Fast and Clever Nocturnal Assassins

Published: 04th September 2014 06:00 AM  |   Last Updated: 04th September 2014 12:59 AM   |  A+A-

CHENNAI: Sometimes just the name is enough to evoke a particular image. In this case, the imagery is of intelligence, cunning and stealth. It finds a place in Egyptian mythology as it does in Indian folklore. In Kipling’s Jungle Book, it is christened Tabaqui. In one film, it features as the assassin’s code name. Those are enough pointers for you to know that we are talking about the jackal or should we say the Golden Jackal, also known as the Common Jackal.

Native to India, Pakistan, Burma, Bhutan and Nepal, the Indian jackal (Canis aureus indicus) belongs to the dog family Canidae. Indian jackals are smaller than dogs. They appear similar to wolves but are much smaller. They are found on the outskirts of villages and towns at dusk and dawn. But sighting them is not easy as they are almost never in the same place.

In a village, it is getting to be dusk. After a hard day’s work villagers are returning home in their bullock carts and on bicycles. Some are walking carrying on their shoulders farm produce. The evening dust raised by the cattle and the bells jangling from their necks adds a subtle melancholy. Cormorants, storks, ibis and ducks return in groups — some of them calling, adhering to a delightful flight pattern before going home to roost. This scene never fails to delight me and I carry on waiting, looking from my vantage point on the lake fringes across the open fields. My wait is rewarded. A pair of jackal heads emerge alongside the paddy field. The sun’s golden glow illuminates the paddy grass blades and the healthy jackals’ black and white fur glitters, though they are still camouflaged. Soon, they go deeper into the fields, occasionally turning their heads towards us. It’s getting darker but I hope for more sightings. I move in a different direction to a far away location. And then I see another pair emerging on the lake edges from their hideout, running to drink water from the lake. Jackals are clever and people seldom know their hideouts even when they are in their own farms and fields. When the thirst pangs are over, the jackals glance at us a couple of times and vanish again into the darkness.
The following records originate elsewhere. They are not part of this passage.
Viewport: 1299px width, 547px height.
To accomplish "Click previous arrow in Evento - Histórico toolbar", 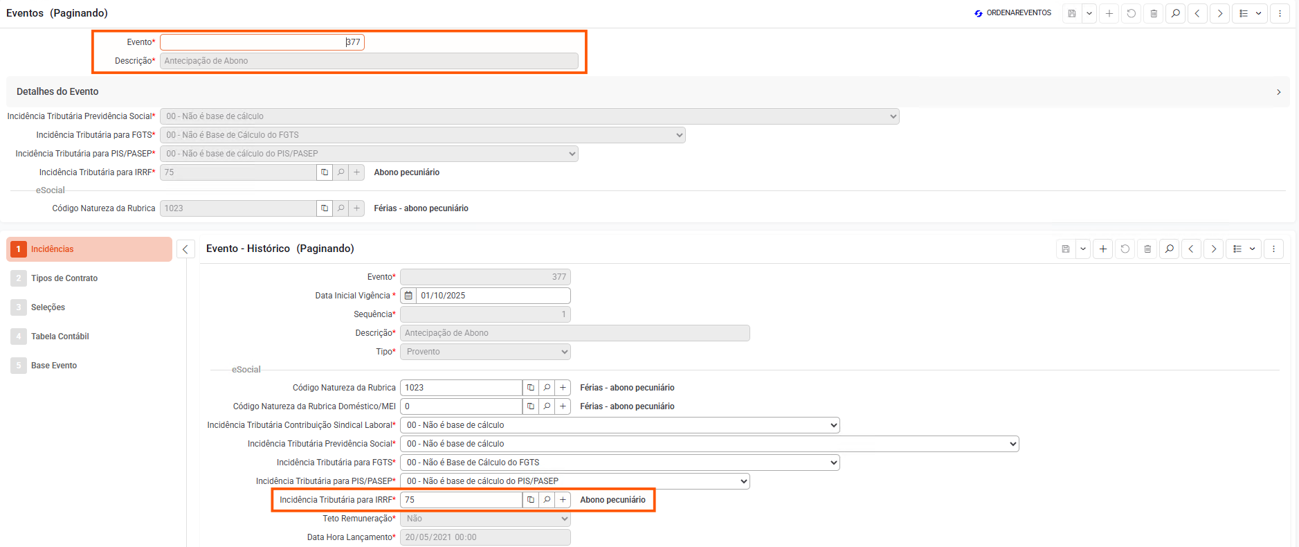I will coord(1191,249).
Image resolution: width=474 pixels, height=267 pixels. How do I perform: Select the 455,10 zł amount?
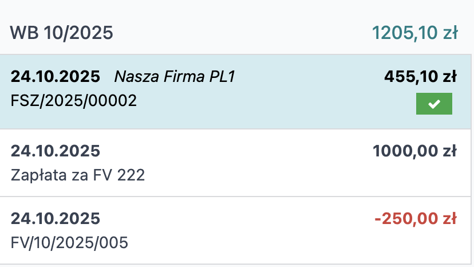pyautogui.click(x=420, y=76)
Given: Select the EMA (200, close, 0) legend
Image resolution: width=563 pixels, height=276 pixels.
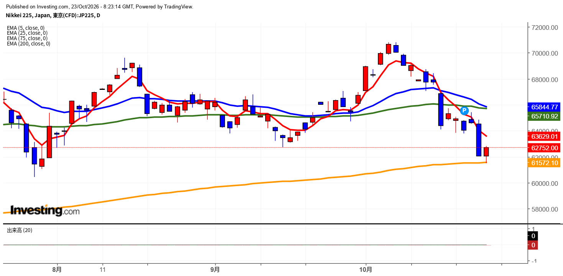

Back when we were kids, when it came to harvesting paddy, my grandma would entrust me with the job of carrying dinner to people working in the fields. As I walked along the fields, dusk would give way to darkness in no time, making it as thrilling, even scary, an experience as nocturnal life would unfold — toads calling out loud, owls screeching with sometimes a loud splash in the river courtesy the otters and bitterns. One day it was  getting chilly when all of a sudden I heard the faint howling of jackals from different directions coming from a couple of kilometres away. The howling intensified and I walked faster until I reached my destination. After dinner, my bed was on top of the piled up paddy husk. The jackal call seemed nearer now. I nodded off to sleep until I woke up at midnight to hear a not so soothing symphony — a number of jackals howling from just 100 metres away. And yet I could not see even a single member of this canine orchestra. I woke the others and we huddled closer, burying into the husk and going back to sleep.

Recently, during the monsoons, I was lucky to see three jackals emerging from the sugar cane fields fringing the Cauvery backwaters and moving onto the lush green paddy fields until finally climbing onto a small mount which held the sacred peepal tree in the centre. I stayed still. One of the jackals managed to catch a field mouse and slowly circled the tree thrice with the mouse in its mouth with the others close behind. One tiny movement and they were gone before I could say ‘Indian jackal!’